News
 

Noch drei Gefangene auf der Flucht

JVA Plötzensee
Vergitterte Fenster der Justizvollzugsanstalt Plötzensee in Berlin. Foto: Paul Zinken

Berlin (dpa/bb) - Nach der Flucht von neun Berliner Strafgefangenen bleiben nur noch drei von ihnen einstweilen verschwunden. In der Berliner Strafanstalt Plötzensee meldeten sich am Mittwochabend zwei Häftlinge zurück, die am 28. Dezember dort ausgebrochen waren.

Das teilte die Senatsverwaltung für Justiz mit. Damit sind drei der vier damaligen Ausbrecher wieder hinter Schloss und Riegel. Der Dritte hatte sich am Vortag in Begleitung seines Anwalts gestellt.

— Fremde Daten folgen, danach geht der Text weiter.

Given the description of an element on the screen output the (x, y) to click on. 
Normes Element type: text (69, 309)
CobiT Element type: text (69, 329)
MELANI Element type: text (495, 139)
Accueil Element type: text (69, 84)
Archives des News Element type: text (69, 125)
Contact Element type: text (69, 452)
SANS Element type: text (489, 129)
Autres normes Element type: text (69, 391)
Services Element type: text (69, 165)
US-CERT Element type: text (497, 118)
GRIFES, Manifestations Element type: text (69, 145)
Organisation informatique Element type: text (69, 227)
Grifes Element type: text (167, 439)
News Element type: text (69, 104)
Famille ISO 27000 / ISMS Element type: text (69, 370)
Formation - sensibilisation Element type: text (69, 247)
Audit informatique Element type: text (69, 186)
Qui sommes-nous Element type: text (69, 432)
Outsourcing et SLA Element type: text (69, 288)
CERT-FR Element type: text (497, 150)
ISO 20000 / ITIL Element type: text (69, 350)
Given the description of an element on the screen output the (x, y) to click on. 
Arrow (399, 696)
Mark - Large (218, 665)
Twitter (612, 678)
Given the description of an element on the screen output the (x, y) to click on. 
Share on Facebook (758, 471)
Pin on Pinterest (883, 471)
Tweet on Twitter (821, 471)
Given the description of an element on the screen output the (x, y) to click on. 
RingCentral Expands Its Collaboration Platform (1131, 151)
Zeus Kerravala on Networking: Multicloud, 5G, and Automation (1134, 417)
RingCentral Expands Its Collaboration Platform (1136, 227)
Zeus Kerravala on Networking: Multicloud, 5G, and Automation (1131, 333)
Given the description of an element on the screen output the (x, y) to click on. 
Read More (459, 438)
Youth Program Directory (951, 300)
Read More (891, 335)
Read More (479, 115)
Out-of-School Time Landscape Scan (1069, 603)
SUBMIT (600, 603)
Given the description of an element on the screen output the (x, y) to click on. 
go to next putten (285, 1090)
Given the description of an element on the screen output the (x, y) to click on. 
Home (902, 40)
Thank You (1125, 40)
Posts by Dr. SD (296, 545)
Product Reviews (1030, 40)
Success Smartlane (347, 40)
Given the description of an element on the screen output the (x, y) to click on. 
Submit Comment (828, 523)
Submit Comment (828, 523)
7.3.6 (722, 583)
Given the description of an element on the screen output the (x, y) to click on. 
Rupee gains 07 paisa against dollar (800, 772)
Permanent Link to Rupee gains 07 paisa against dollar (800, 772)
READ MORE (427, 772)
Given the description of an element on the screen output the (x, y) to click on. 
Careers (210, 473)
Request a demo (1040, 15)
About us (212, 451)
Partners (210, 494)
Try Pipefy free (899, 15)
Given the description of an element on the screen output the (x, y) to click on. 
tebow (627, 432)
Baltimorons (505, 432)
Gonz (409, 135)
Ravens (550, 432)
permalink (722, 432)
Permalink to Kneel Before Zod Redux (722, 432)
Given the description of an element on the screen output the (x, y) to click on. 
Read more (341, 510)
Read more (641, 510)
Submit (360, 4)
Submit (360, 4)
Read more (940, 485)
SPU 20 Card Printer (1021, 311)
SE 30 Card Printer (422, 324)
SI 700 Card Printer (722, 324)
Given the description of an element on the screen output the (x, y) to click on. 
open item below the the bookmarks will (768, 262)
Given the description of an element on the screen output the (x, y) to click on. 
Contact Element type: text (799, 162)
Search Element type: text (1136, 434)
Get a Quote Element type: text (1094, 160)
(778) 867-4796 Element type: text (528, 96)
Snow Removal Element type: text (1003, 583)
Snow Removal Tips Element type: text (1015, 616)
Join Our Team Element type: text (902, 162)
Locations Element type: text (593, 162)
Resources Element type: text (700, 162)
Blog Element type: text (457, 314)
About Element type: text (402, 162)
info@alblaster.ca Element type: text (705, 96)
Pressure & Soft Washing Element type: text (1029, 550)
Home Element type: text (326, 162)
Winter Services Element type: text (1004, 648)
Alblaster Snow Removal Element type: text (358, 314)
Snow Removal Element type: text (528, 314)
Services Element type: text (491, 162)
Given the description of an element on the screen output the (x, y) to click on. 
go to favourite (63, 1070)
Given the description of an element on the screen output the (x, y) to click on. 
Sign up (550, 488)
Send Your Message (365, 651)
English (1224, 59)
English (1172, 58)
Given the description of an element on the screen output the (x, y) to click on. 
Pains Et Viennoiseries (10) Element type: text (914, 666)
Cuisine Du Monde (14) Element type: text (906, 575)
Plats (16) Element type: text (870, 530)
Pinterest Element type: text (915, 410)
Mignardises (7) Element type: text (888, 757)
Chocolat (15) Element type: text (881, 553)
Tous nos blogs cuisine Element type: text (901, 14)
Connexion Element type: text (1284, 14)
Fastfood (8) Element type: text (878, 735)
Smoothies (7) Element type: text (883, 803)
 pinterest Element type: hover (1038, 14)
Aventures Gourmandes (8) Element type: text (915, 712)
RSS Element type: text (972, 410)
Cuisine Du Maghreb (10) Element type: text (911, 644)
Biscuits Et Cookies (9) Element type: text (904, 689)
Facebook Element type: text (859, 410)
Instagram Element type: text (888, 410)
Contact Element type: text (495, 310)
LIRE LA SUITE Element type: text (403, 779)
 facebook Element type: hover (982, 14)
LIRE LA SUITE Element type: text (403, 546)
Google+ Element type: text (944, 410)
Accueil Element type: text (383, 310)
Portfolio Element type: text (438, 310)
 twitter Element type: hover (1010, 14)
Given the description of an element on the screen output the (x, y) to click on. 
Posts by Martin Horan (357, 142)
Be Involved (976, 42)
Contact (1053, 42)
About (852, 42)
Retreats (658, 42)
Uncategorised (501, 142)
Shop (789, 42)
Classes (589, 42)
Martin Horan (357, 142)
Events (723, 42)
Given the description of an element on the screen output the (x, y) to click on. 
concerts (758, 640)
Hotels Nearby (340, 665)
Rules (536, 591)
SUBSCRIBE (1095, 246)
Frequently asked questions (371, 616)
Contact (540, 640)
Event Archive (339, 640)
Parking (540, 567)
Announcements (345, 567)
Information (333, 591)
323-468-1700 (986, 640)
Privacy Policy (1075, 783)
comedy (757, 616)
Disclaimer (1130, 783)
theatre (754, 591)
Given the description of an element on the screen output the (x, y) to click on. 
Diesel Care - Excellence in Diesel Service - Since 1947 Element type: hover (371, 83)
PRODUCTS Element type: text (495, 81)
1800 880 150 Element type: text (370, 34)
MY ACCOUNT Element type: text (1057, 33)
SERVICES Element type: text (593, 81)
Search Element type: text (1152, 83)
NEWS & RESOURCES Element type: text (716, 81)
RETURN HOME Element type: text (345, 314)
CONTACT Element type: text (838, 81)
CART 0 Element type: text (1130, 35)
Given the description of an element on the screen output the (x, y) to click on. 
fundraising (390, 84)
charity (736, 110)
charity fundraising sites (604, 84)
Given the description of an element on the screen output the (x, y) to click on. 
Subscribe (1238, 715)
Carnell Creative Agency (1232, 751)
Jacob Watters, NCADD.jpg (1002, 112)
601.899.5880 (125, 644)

Außer nach dem Vierten aus dem Ausbrecherquartett fahnden die Behörden jetzt noch nach zwei Häftlingen, die aus dem offenen Bereich des Gefängnisses Plötzensee entwichen waren. In diesem sitzen Männer ein, die eine Geldstrafe nicht zahlen können und deshalb eine Ersatzfreiheitsstrafe verbüßen.

Justizsenator Dirk Behrendt (Grüne) hatte vormittags bei einem Ortstermin in Plötzensee Rücktrittsforderungen der Opposition zurückgewiesen. Er sprach mit Blick auf den geschlossenen Teil der Strafanstalt von «Schwachstellen in der Alarmzentrale». Demnach wurde dort kein Alarm ausgelöst.

Im besten Politiker-Sprech umschrieb der Senator das Problem so: «Die Frage ist, ob die Sicherheitstechnik optimal programmiert war.» Es gebe zwar viele Kameras. «Die Herausforderung ist, dass die Bilder auf der Monitorleinwand zu sehen sind.»

Am vergangenen Donnerstag waren vier Männer aus einem Nebenraum der Kfz-Werkstatt des Gefängnisses ausgebrochen, indem sie mit einem Hammer und einer Flex eine Lüftungsklappe öffneten. Den Alarm habe die Werkstatt ausgelöst, hieß es. Warum der Raum nicht wie vorgeschrieben abgeschlossen war, werde noch untersucht. Ein Täter, der wegen Erpressung verurteilt ist, hat sich inzwischen gestellt. Er soll in eine andere Anstalt verlegt werden.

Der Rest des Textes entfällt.